Après la faillite de nombre de merciers dès la fin du XVIIème siècle, faillites dues à divers facteurs tels que la conjoncture économique, la mauvaise tenue des comptes ou le recours trop fréquent au crédit fragilisant les commerces et plus particulièrement les merciers, le XVIIIème siècle voit l'émergence de quelques familles notoires. Le troisième corps devient alors le temple du luxe à la française avec les merciers DAGUERRE, HEBERT, DUVAUX... On peut admirer les objets qui avaient leur faveur au Musée Cognacq-Jay en visitant l'exposition "La Fabrique du Luxe".



La famille GOUSSAULT fut "mercier" de père en fils. Il semblerait que le premier fut Jacques GOUSSAULT dont la mère Jacquine DEAN fraichement veuve de  Jean GOUSSAULT, maître paumier à Chateau-du-Loir dans le Maine, mit en apprentissage son fils Jacques alors âgé de 17 ans comme mercier. J'ai trouvé mention du contrat d'apprentissage de Jacques sur la SIV, mais le document est incommunicable sauf demande exceptionnelle que je vais m'empresser de faire.

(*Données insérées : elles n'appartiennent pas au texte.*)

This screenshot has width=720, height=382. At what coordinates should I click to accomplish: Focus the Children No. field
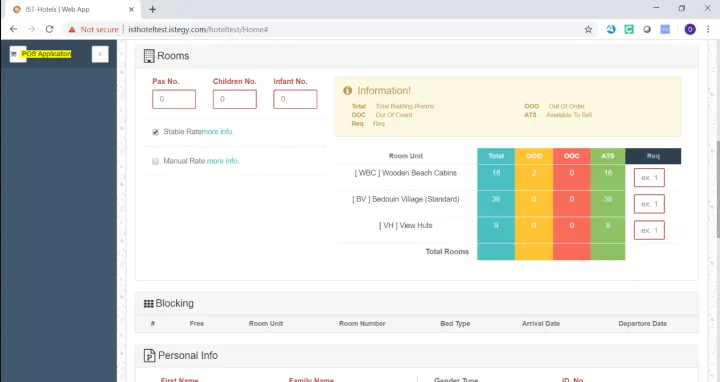(x=235, y=99)
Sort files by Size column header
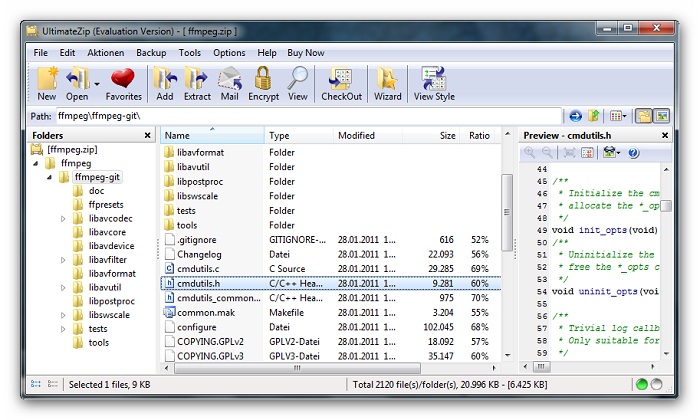 (447, 135)
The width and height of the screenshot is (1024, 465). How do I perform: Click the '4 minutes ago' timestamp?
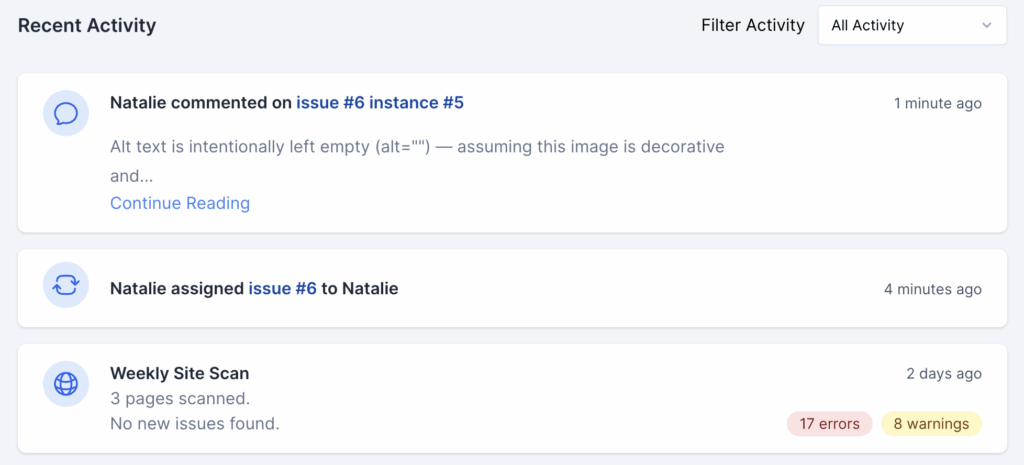[x=932, y=290]
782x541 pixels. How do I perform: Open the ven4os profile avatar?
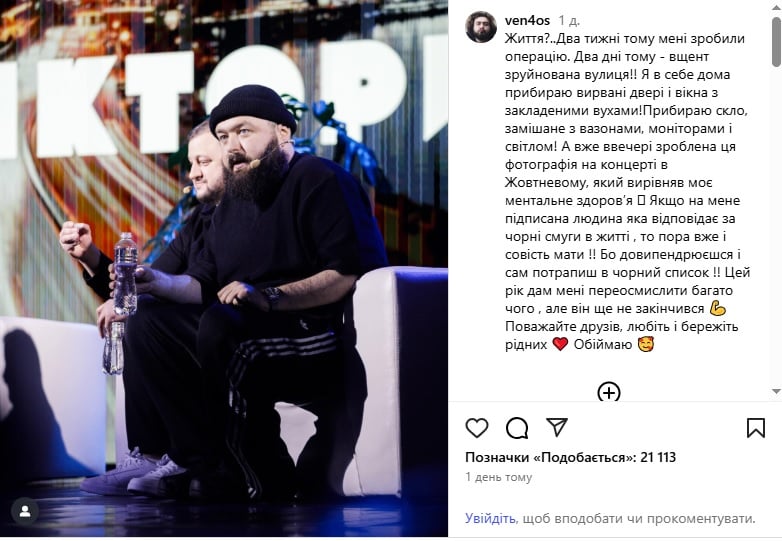[481, 27]
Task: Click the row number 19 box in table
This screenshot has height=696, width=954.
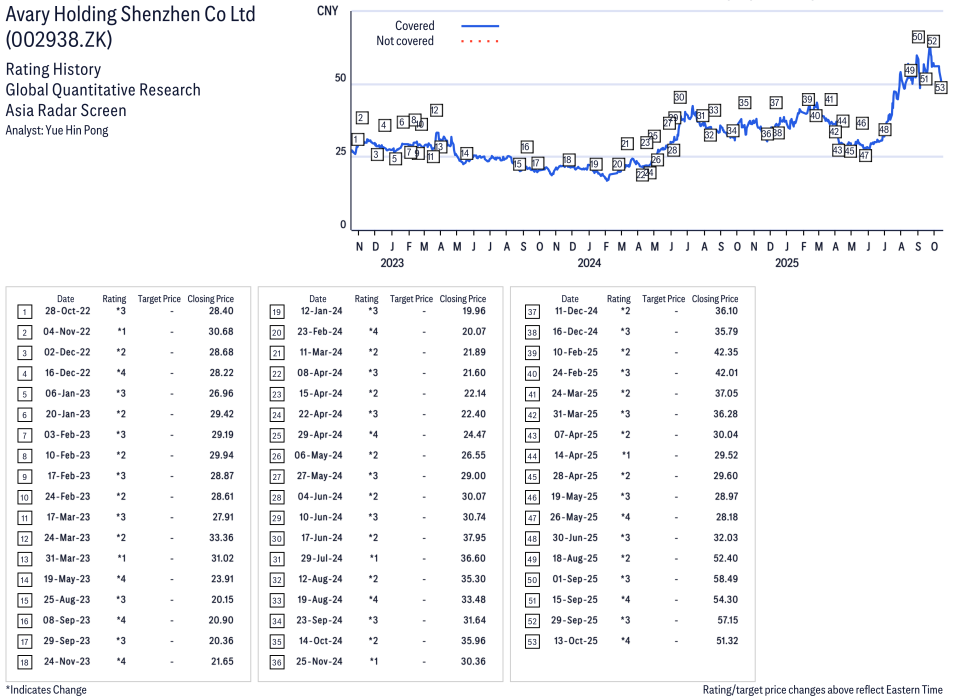Action: [x=277, y=311]
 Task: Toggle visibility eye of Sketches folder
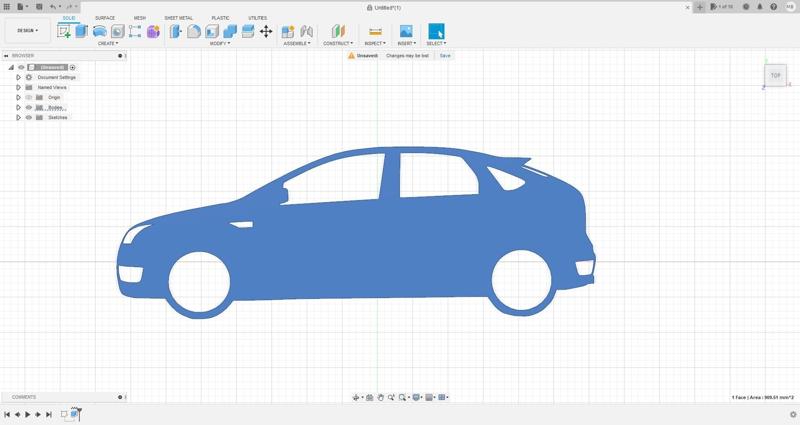29,117
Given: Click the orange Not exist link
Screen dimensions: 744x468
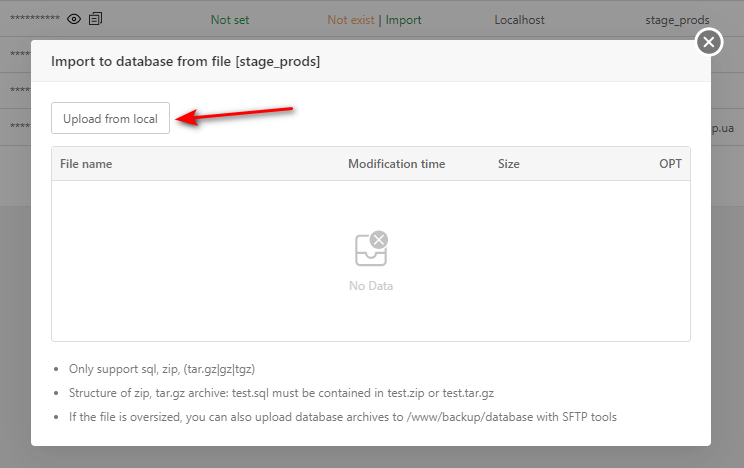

Pourquoi Paris ? Pourquoi mercier ?
Afin de devenir mercier il fallait réaliser 3 années d'apprentissage et servir encore 3 années et Théodore GUILLAUME, marchand au Palais fut le maitre du jeune Jacques.

Peu de temps après, le frère cadet de Jacques, prénommé Jean, arrive lui aussi à Paris puisque on le retrouve en 1654 exerçant la qualité de mercier et épousant Marcelle CORRÉ la sœur de l'épouse de Jacques. Lors de la lecture de l'inventaire après décès de Jean en 1690, on peut estimer qu'il ne fait pas partie des merciers ruinés puisqu'il laisse à ses héritiers un grand nombre de biens. C'est lui qui vend à son neveu François GOUSSAULT, le père de Magdeleine, la boutique qu'il possédait au Palais. Le fils de Jean prénommé comme son oncle Jacques fut lui aussi mercier. 

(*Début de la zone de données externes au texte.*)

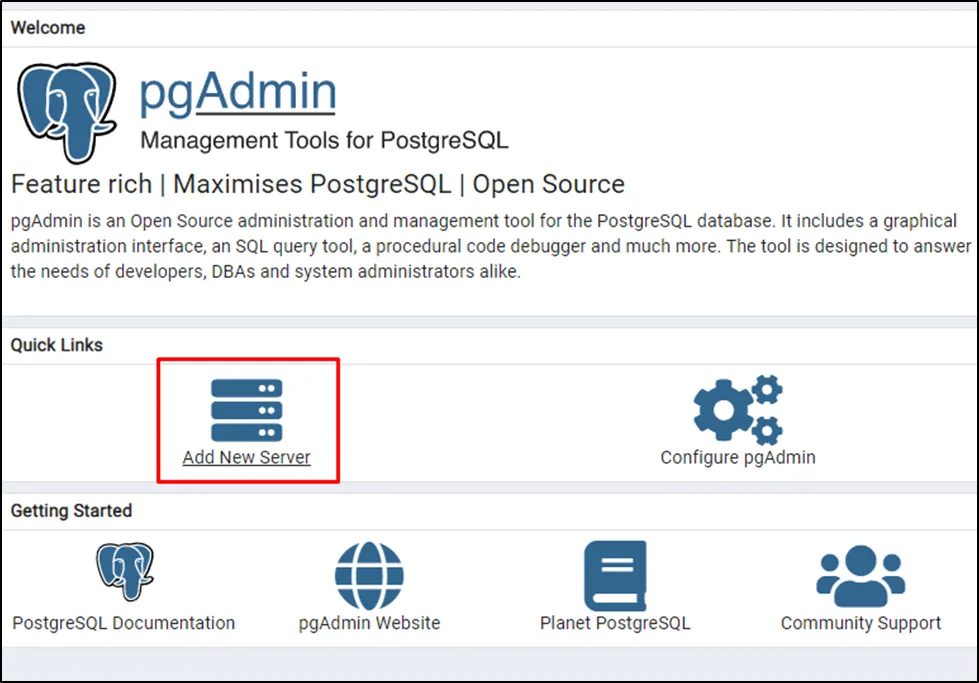Open the Planet PostgreSQL book icon
The height and width of the screenshot is (683, 979).
615,575
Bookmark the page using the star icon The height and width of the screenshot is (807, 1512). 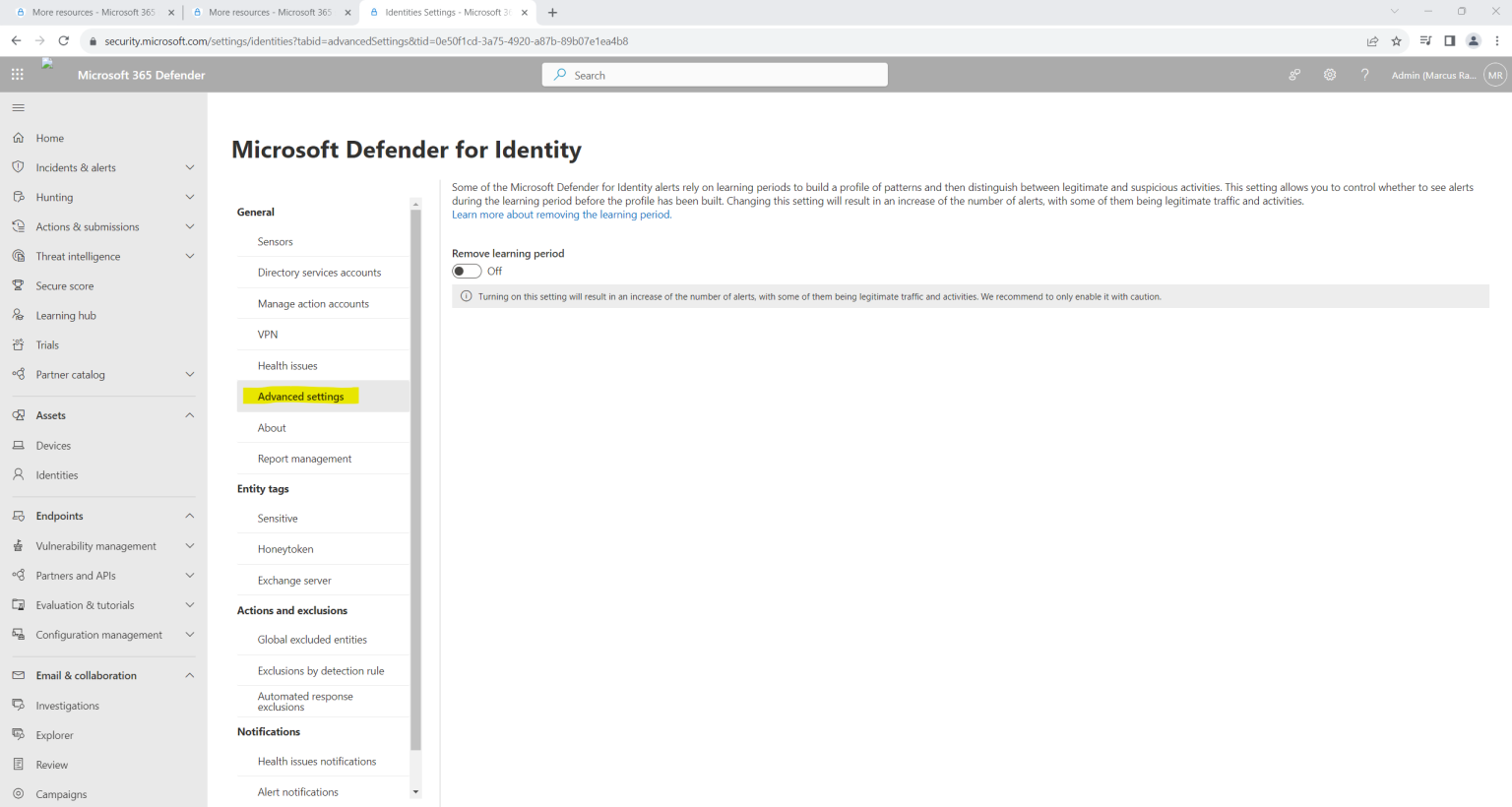tap(1398, 41)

François disparait de mon champ de vision dès le début du XVIIIème siècle et n'eut à ma connaissance comme enfant que Magdeleine. Quant à Jacques son cousin germain, aucune de ses trois filles n'épousât un mercier.

Sources :
- Revers de fortune : appauvrissement et déclassement dans la mercerie parisienne de la fin du XVIIe siècle à la Révolution - Croq Laurence, « Les chemins de la mercerie, le renouvellement de la marchandise parisienne (années 1660-1760) », in Mobilité et transmission dans les sociétés européennes (XVIe-XVIIIe siècles)

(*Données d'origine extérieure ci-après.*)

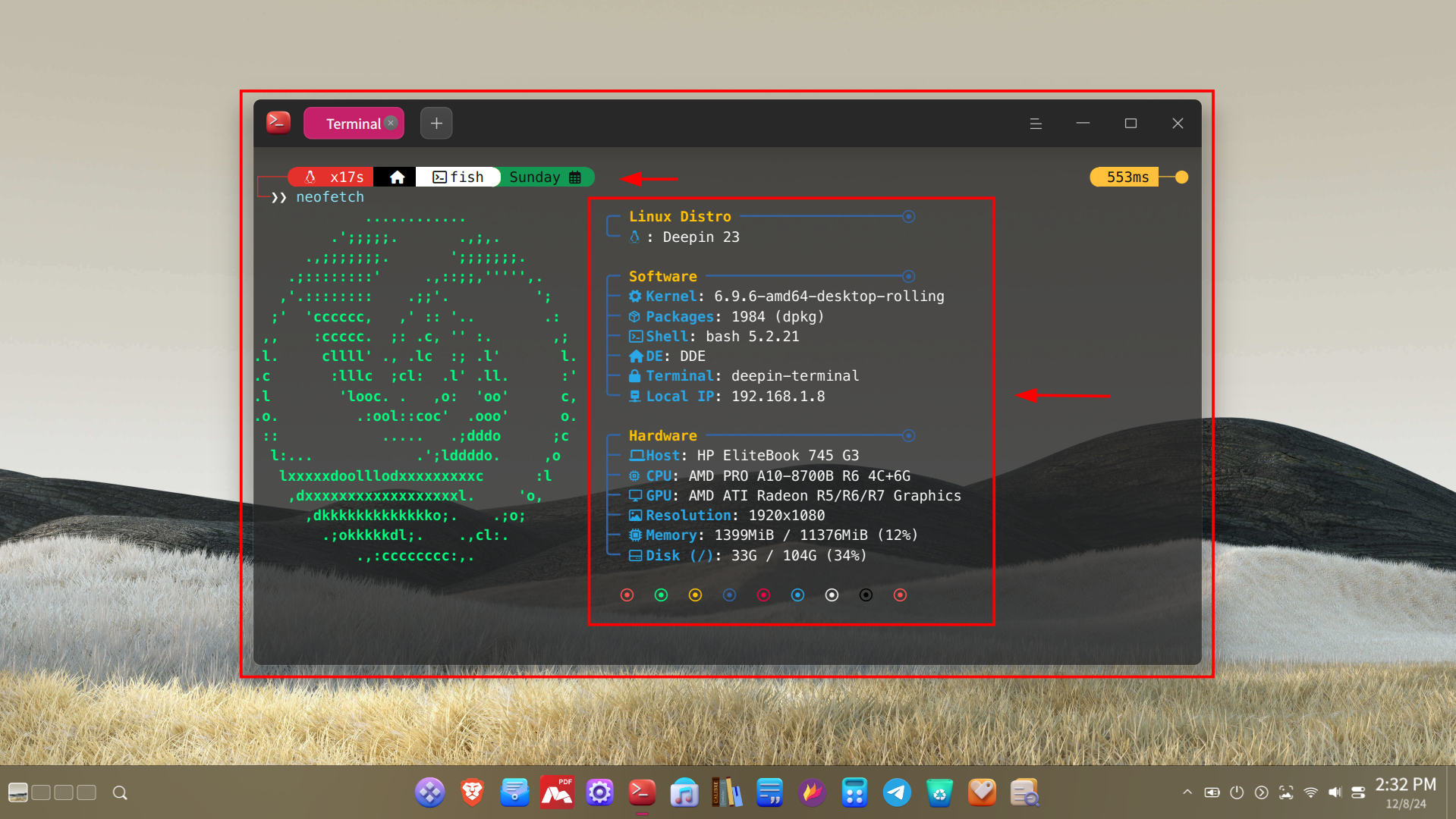Select the Terminal tab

- Confréries de métier et corporations à Paris (XVIIe-XVIIIe) - David Garrioch : https://www.cairn.info/revue-d-histoire-moderne-etcontemporaine- 2018-1-page-95.htm
- Le commerce des objets d'art et les marchands merciers à Paris au XVIIIe siècle - Pierre Verlet : https://www.persee.fr/doc/ahess_0395-2649_1958_num_13_1_2705
- Rose-Marie Herda-Mousseaux, La fabrique du luxe, les marchands merciers parisiens du XVIIIe siècle, Paris, Musée Cognacq-Jay, Catalogue d'exposition, 2018.